Automated Unzipping of Google Cloud Storage files

Darpan Patel
4 min readAug 21, 2020

Welcome to the Data Analytics/Warehousing realm on Google Cloud Platform. I am sure you are taking advantage of the infrastructure and services that Google Cloud Platform provides, in a way that is most convenient and efficient for you.

Data Warehousing pipelines on Google Cloud usually (for most use cases) starts with ingestion of data to the landing/staging zone. Google Cloud Storage is a service that serves us for landing/staging area. GCS (Google Cloud Storage) holds all kinds of data and is preferred for unstructured data like csv files or blob.

Ingestion of data can be achieved in several ways.

  • If data is coming to GCP from on-prem and security is requirement then it is usually over VPN.
  • We can extract data using programming code from an API and put it in the bucket.
  • Also some vendors sends out data from an automated email platform to business email that we use.

From an on-prem transfer and automated email, data is transferred in compressed form, either in .zip or tar.gz. And it makes sense there, as transmission is faster and size reduces. We cannot use data in its compressed/zipped format. We need to decompress the zip file in order to use the data that resides within it or to be able to use it with other service. I had similar challenge of decompressing zipped files that I was getting from an external vendor.

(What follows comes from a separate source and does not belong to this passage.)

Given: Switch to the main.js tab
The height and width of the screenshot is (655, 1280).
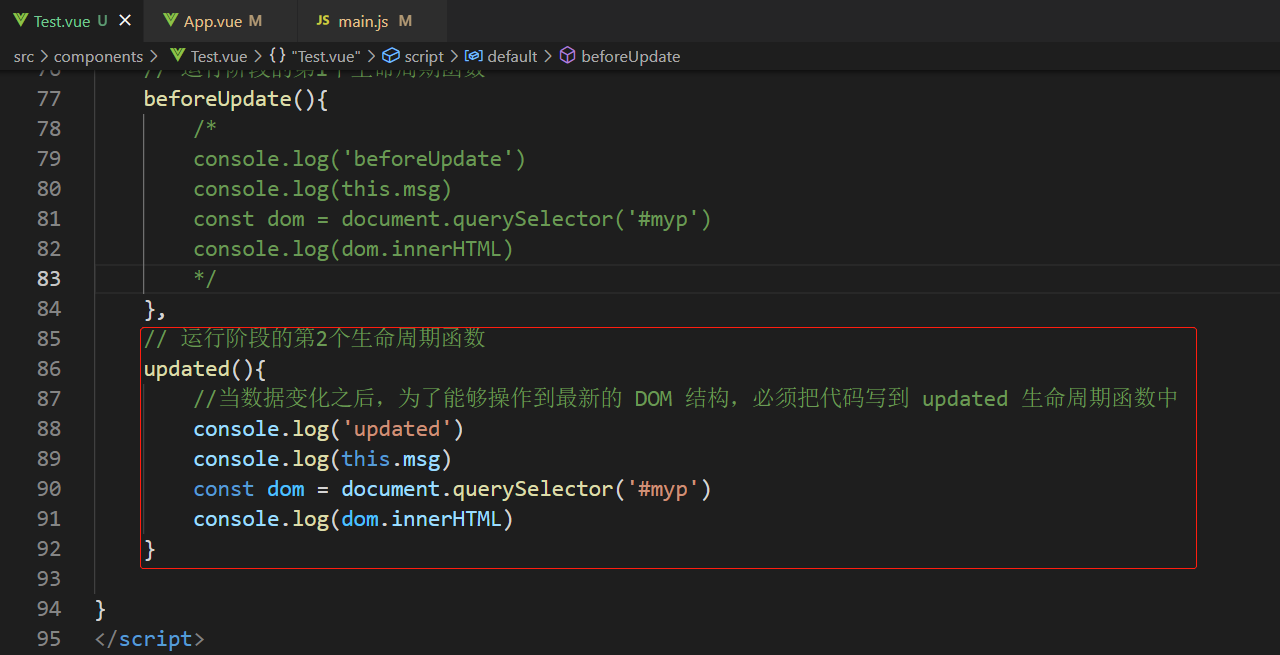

Let’s move on solution and setting up an automated pipeline to get the extracted content. Well, there are 2 approaches one can take as there is no native capability that allows us to extract the zipped files within Google Cloud Storage. Both approaches are fully automated once setup and real-time (of course, if files are large, processing time will be more).

Option 1 pipeline

File drops into your cloud storage, that triggers cloud function based on object creation event. Code(written in whatever supported programming language) in Cloud function extracts the file and writes back to cloud storage. by the way, Cloud Functions is server-less compute platform on GCP that runs piece of code when triggered. This works but you will have to write a code yourself and computing capacity is limited for cloud function. I chose 2nd approach which I am putting below:

Option 2 pipeline

From the figure above let me explain a bit what Cloud Dataflow service is. It is fully managed, server-less Apache Beam ready to work for you. It auto-scales as resources are required. You maybe wondering you need to code for Dataflow as well, right! Luckily, Google has few tailored dataflow templates that we can use. Bulk Decompress Cloud Storage file is the template that we need to use. There is no way to automatically run or schedule dataflow template as file arrives or use CRON job from within dataflow service. Hence, we need to take help of cloud function, which will be triggered when object arrives and in turn trigger our template using dataflow API which will do our work and writes extracted data back to Google Cloud Storage. I am putting below sample python code which you can use in cloud function to invoke dataflow job.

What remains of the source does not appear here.